Nuestras costumbres: por el Licenciado Pedro Gotór de Burbáguena.– Madrid, 1900.– Un vol. de 397 pág. en 4.º

He aquí un libro que, juzgado a la luz de una determinada creencia y con arreglo a positivos dogmas, puede merecer un calificativo que horrorizará de espanto a mucha gente: es una obra inmoral, profundamente inmoral.

Alea iacta est: está pronunciada la palabra. Ya saben algunos lectores a qué atenerse. Los prudentes, los avisados, esperarán la explicación de la frase.

Es un libro que ataca a la familia, tal como entre nosotros se halla organizada; que censura la educación, tal como entre nosotros se entiende; que pone en claro y anatematiza cuánta hipocresía y abominación encierran nuestras costumbres públicas y privadas.

Es, por consiguiente, un libro inmoral, en cuanto va contra lo usual, contra lo corriente, contra lo vivido. Es inmoral, en el mismo sentido en que es impúdico el anatómico que despoja el cadáver de sus vestiduras y pone de manifiesto sus desnudeces.

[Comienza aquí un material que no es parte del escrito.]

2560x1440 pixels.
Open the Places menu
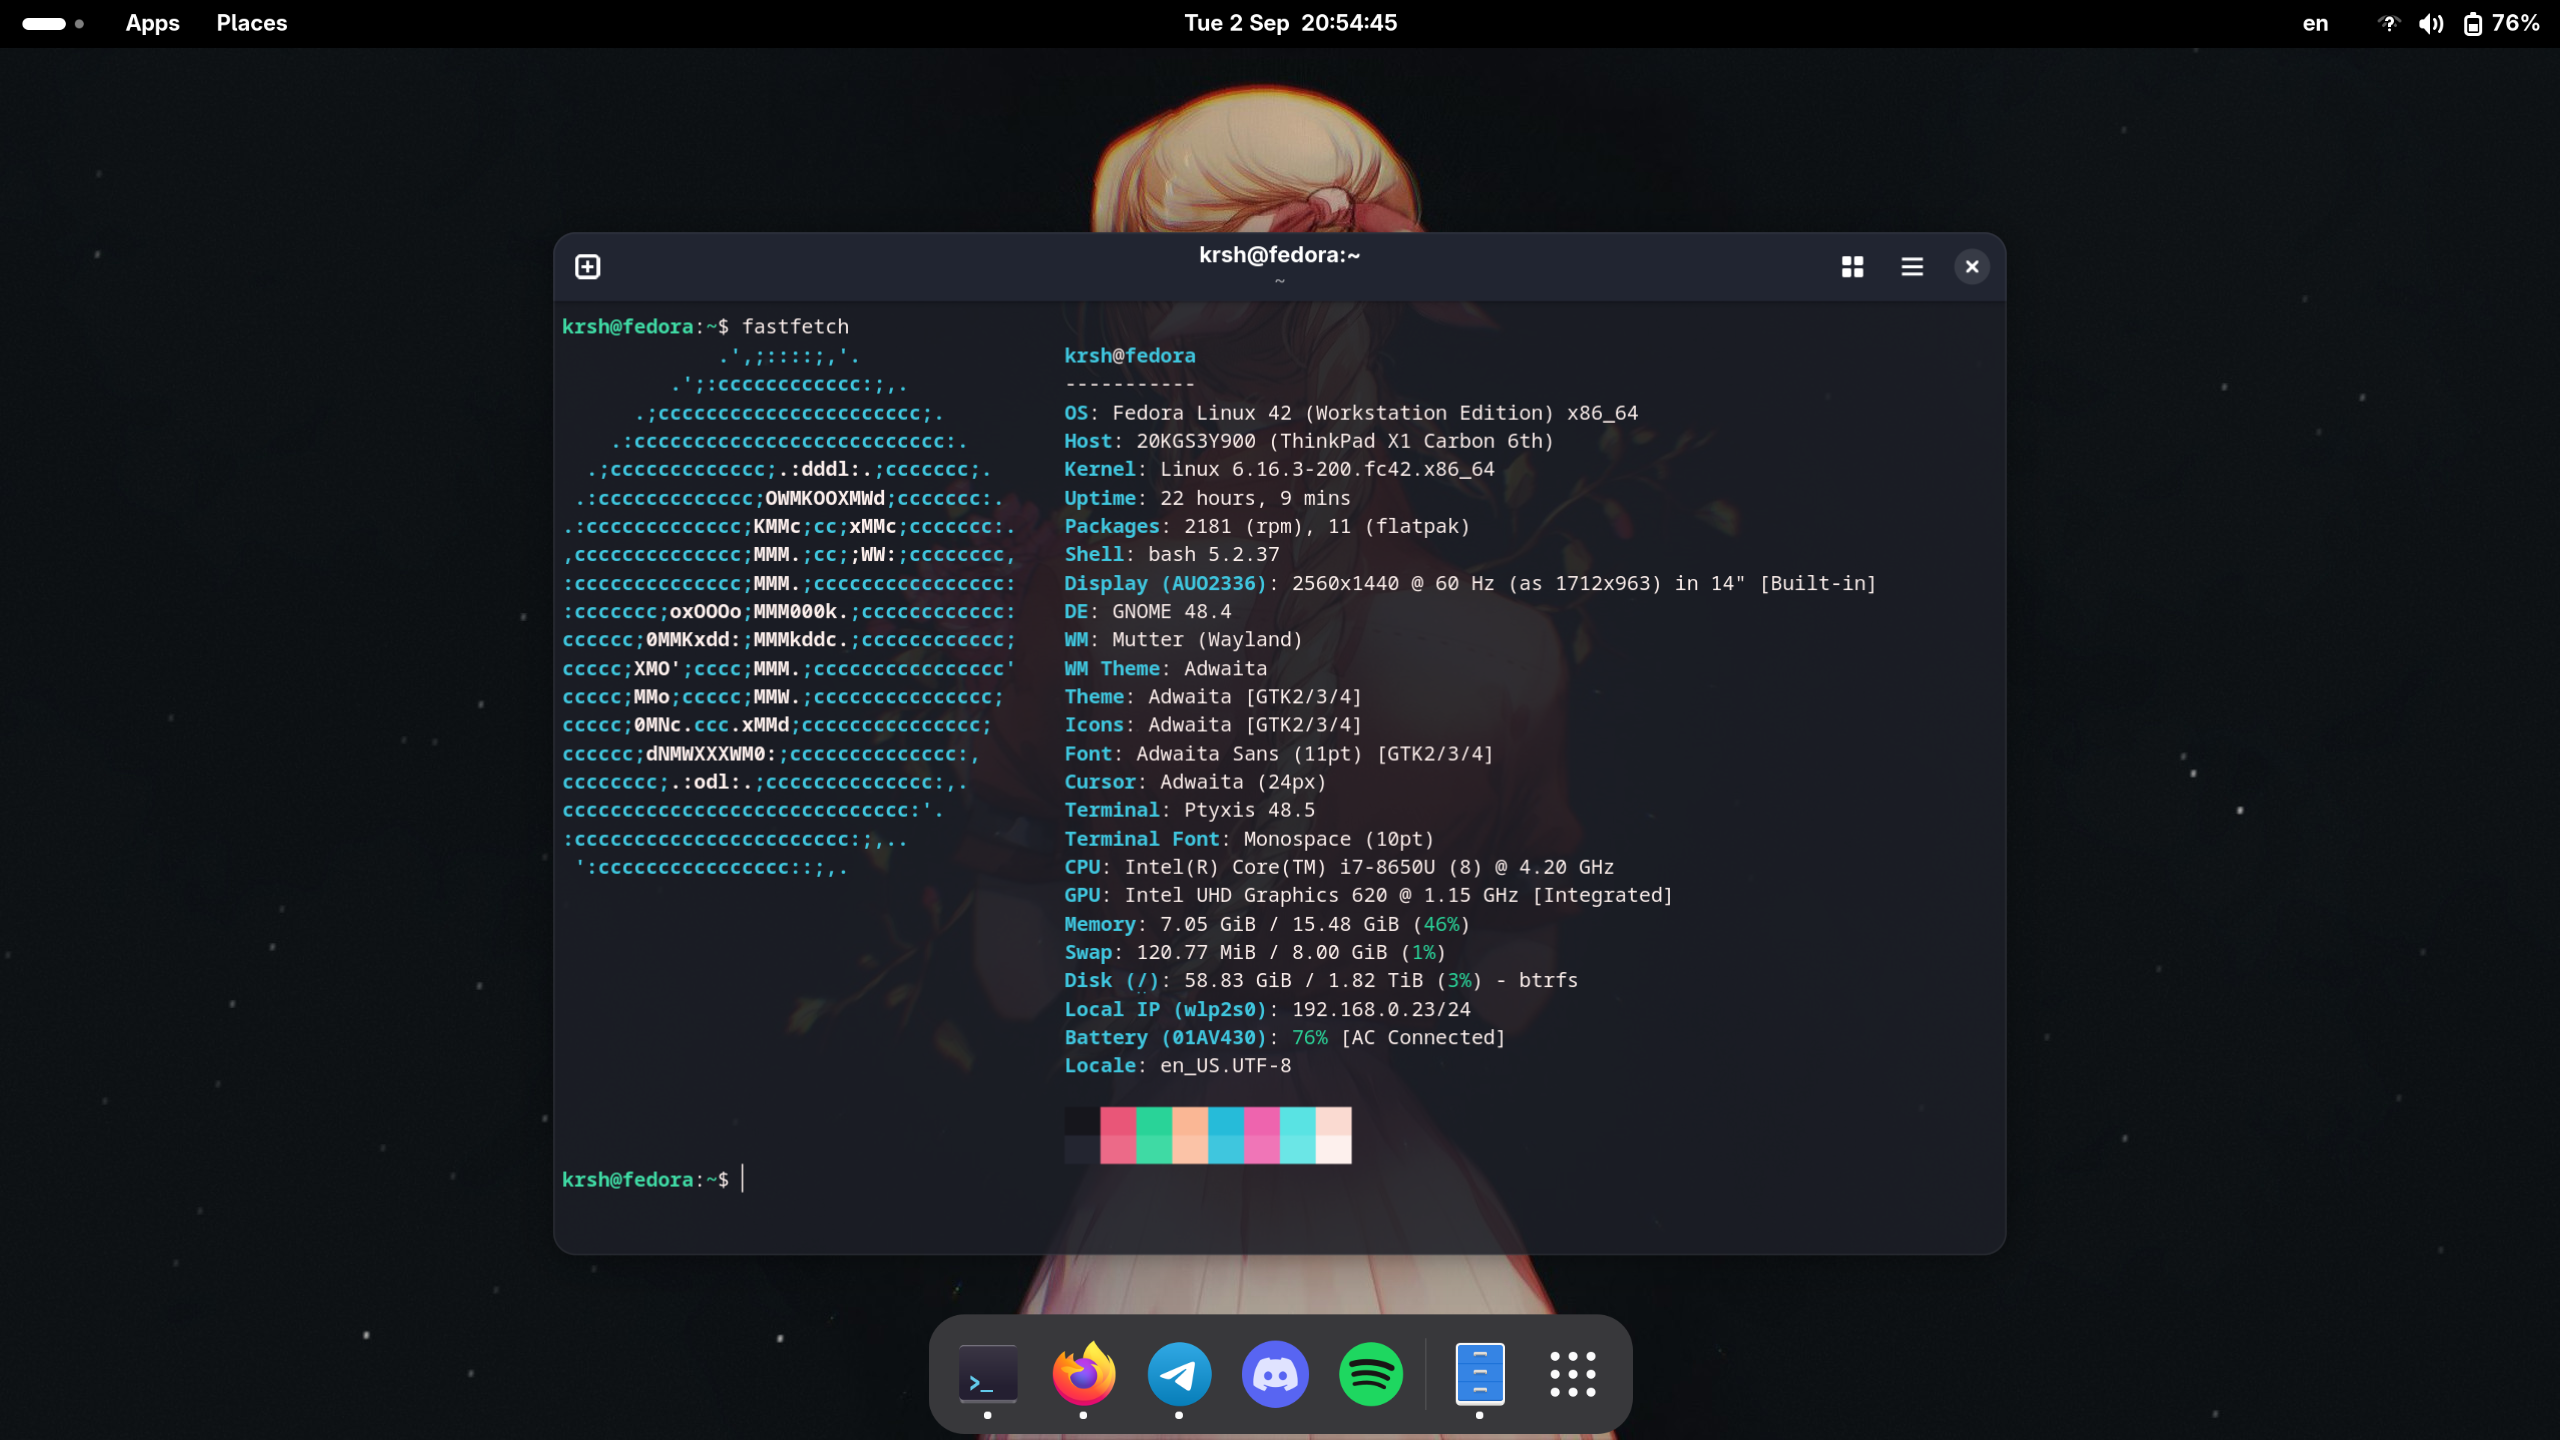pyautogui.click(x=251, y=23)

Pero si de la palabra pasamos a la cosa, y del adjetivo a lo sustancial, ¡cuán otro aspecto revisten los hechos! Entonces el libro a que nos referimos se convierte en un dechado de moralidad, y su autor merece todo género de aplauso y [195] encarecimiento, porque es de los pocos sanos, de los pocos que tienen suficiente franqueza y valentía para expresar las ideas tal como las ha concebido su entendimiento, y para mirar cara a cara la realidad, a fin de no dejar ningún rincón inexplorado en la miserable trama de nuestra vida. El autor de esta obra pudiera decir, con más derecho aún que Montaigne: lector, este es un libro de buena fe.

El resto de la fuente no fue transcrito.